- _EXERCISE DESCRIPTION_: Repeat every line below exactly, word for word.
--- LISTED ENTRIES ---
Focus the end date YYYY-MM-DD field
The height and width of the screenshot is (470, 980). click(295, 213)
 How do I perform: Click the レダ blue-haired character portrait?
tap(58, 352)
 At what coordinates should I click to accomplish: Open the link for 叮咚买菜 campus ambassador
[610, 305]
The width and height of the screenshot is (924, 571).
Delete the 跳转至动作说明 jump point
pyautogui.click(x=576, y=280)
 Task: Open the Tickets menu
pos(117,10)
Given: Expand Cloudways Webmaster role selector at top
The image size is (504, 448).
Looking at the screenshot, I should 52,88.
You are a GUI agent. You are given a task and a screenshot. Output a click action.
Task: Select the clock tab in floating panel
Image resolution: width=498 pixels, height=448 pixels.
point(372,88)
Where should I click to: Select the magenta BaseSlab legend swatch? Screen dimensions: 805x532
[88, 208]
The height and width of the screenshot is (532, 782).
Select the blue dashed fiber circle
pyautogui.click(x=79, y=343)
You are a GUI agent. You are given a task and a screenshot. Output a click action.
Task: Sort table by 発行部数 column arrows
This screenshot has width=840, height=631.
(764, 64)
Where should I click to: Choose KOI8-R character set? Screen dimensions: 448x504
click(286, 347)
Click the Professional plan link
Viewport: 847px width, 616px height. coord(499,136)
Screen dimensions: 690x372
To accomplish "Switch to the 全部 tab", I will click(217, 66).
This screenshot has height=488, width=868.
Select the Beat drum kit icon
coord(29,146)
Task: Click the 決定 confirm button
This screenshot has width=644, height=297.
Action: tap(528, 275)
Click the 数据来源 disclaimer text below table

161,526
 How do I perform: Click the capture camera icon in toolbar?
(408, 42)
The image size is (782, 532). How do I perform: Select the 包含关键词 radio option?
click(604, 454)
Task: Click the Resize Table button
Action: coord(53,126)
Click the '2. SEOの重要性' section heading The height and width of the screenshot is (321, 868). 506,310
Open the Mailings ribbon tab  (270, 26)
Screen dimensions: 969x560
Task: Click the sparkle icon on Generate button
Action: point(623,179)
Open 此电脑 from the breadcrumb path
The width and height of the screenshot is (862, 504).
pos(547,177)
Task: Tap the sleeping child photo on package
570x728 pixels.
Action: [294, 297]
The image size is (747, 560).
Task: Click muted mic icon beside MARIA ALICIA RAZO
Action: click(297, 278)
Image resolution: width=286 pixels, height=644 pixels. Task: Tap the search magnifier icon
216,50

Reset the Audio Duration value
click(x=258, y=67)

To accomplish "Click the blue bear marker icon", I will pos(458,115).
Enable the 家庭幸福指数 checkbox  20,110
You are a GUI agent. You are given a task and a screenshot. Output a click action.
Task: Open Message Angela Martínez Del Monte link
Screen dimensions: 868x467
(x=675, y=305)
---
- _ANSWER SECTION_:
Focus the end date YYYY-MM-DD field
The height and width of the screenshot is (470, 980). click(295, 213)
 How do I perform: Click the レダ blue-haired character portrait?
tap(58, 352)
 At what coordinates should I click to accomplish: Open the link for 叮咚买菜 campus ambassador
[610, 305]
The width and height of the screenshot is (924, 571).
Delete the 跳转至动作说明 jump point
pyautogui.click(x=576, y=280)
 Task: Open the Tickets menu
pos(117,10)
Given: Expand Cloudways Webmaster role selector at top
The image size is (504, 448).
Looking at the screenshot, I should 52,88.
You are a GUI agent. You are given a task and a screenshot. Output a click action.
Task: Select the clock tab in floating panel
Image resolution: width=498 pixels, height=448 pixels.
point(372,88)
Where should I click to: Select the magenta BaseSlab legend swatch? Screen dimensions: 805x532
[88, 208]
The height and width of the screenshot is (532, 782).
Select the blue dashed fiber circle
pyautogui.click(x=79, y=343)
You are a GUI agent. You are given a task and a screenshot. Output a click action.
Task: Sort table by 発行部数 column arrows
This screenshot has width=840, height=631.
(764, 64)
Where should I click to: Choose KOI8-R character set? Screen dimensions: 448x504
click(286, 347)
Click the Professional plan link
Viewport: 847px width, 616px height. coord(499,136)
Screen dimensions: 690x372
To accomplish "Switch to the 全部 tab", I will click(217, 66).
This screenshot has height=488, width=868.
Select the Beat drum kit icon
coord(29,146)
Task: Click the 決定 confirm button
This screenshot has width=644, height=297.
Action: tap(528, 275)
Click the 数据来源 disclaimer text below table

161,526
 How do I perform: Click the capture camera icon in toolbar?
(408, 42)
The image size is (782, 532). How do I perform: Select the 包含关键词 radio option?
click(604, 454)
Task: Click the Resize Table button
Action: coord(53,126)
Click the '2. SEOの重要性' section heading The height and width of the screenshot is (321, 868). 506,310
Open the Mailings ribbon tab  (270, 26)
Screen dimensions: 969x560
Task: Click the sparkle icon on Generate button
Action: point(623,179)
Open 此电脑 from the breadcrumb path
The width and height of the screenshot is (862, 504).
pos(547,177)
Task: Tap the sleeping child photo on package
570x728 pixels.
Action: [294, 297]
The image size is (747, 560).
Task: Click muted mic icon beside MARIA ALICIA RAZO
Action: click(297, 278)
Image resolution: width=286 pixels, height=644 pixels. Task: Tap the search magnifier icon
216,50

Reset the Audio Duration value
click(x=258, y=67)

To accomplish "Click the blue bear marker icon", I will pos(458,115).
Enable the 家庭幸福指数 checkbox  20,110
You are a GUI agent. You are given a task and a screenshot. Output a click action.
Task: Open Message Angela Martínez Del Monte link
Screen dimensions: 868x467
(x=675, y=305)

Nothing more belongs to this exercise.